| Your assignment |
Using the entries below, return word for word the lines from the one containing "Open the Memory Used sensor dropdown" up to and including the last.

──────────────────────────────

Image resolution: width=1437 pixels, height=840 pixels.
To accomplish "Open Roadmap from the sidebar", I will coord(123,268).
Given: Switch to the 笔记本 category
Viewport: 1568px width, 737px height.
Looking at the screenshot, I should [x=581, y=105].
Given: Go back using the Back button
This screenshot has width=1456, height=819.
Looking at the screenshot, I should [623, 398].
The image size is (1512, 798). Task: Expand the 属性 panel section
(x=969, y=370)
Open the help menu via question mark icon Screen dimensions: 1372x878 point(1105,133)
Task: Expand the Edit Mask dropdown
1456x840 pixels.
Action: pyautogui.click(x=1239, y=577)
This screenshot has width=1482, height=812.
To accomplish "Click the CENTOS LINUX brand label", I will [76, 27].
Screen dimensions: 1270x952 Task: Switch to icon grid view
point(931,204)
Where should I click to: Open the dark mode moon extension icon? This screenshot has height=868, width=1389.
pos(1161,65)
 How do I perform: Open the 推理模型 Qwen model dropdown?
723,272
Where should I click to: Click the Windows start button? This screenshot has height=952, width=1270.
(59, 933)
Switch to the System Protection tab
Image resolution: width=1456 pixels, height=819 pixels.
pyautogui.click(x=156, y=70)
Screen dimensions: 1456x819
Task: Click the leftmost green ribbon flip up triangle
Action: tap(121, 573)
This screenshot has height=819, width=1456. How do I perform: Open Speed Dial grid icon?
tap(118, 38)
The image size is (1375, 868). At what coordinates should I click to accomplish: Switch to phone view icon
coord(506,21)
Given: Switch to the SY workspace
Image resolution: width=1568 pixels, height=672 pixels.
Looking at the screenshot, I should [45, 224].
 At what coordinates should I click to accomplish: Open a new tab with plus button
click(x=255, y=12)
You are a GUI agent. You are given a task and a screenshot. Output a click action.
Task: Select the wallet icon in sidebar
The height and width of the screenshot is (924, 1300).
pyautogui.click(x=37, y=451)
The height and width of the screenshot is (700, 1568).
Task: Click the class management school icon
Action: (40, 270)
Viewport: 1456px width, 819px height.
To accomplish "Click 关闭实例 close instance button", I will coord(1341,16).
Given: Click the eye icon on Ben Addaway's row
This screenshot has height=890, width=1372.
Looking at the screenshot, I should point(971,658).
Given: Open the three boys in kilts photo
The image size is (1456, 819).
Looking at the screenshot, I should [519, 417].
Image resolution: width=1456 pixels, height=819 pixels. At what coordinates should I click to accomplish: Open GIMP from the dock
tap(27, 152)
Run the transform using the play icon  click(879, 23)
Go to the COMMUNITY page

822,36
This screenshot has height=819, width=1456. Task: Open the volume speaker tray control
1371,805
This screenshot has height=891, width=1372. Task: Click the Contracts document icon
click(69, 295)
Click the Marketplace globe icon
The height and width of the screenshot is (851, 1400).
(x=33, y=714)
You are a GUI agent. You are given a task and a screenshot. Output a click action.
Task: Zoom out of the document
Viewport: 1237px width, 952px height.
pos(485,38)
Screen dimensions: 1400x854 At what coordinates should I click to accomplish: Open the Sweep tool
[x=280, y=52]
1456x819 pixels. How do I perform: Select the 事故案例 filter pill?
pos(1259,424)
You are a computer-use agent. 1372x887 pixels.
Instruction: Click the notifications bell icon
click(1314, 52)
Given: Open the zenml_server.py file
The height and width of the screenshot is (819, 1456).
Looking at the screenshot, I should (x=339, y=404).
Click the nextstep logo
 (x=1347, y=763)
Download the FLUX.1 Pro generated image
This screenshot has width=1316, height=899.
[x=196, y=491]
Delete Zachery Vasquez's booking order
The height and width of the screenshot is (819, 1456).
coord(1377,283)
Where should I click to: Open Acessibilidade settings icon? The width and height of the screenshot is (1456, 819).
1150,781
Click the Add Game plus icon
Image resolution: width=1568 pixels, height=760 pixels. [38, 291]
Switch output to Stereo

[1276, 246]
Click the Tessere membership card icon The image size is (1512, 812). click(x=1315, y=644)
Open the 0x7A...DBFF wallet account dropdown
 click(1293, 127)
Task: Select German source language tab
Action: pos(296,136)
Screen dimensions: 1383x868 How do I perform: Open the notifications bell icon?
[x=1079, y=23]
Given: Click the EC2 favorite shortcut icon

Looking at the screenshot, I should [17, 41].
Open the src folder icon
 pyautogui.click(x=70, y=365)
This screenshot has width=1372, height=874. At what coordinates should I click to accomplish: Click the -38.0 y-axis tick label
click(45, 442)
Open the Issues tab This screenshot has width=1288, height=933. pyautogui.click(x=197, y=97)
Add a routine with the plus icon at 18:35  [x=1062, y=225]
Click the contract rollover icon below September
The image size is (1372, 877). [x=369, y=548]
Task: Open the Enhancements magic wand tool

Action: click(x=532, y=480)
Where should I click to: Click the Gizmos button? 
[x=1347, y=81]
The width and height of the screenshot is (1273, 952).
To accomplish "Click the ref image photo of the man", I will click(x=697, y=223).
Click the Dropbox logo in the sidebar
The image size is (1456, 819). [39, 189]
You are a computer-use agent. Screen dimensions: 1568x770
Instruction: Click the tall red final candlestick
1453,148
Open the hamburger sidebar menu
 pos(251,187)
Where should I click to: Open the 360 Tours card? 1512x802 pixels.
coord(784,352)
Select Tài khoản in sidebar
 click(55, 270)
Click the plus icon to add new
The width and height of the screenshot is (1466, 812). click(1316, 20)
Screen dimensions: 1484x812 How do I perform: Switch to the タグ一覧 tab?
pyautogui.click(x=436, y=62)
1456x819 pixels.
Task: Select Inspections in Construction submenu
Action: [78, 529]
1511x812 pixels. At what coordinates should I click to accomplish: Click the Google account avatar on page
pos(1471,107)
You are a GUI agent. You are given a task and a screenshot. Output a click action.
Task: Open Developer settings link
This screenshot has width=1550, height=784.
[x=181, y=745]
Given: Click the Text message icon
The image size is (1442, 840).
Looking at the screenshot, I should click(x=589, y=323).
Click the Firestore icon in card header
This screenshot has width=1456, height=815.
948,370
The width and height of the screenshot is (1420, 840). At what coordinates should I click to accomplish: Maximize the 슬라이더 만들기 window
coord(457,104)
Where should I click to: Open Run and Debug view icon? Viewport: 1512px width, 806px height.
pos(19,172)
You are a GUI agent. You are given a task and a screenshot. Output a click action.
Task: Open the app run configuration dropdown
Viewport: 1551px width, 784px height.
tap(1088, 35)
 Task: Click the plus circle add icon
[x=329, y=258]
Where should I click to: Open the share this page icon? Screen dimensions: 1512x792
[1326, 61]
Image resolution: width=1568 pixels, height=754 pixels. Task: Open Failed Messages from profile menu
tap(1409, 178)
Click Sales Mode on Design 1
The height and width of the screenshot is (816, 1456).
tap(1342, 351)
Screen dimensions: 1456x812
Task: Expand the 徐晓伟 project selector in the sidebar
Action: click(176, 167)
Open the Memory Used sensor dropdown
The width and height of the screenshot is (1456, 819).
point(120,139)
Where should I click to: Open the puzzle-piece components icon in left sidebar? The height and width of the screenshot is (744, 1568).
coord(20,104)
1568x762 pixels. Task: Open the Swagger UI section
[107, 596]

──────────────────────────────

| Response |
Open the Memory Used sensor dropdown
The width and height of the screenshot is (1456, 819).
point(120,139)
Where should I click to: Open the puzzle-piece components icon in left sidebar? The height and width of the screenshot is (744, 1568).
coord(20,104)
1568x762 pixels. Task: Open the Swagger UI section
[107, 596]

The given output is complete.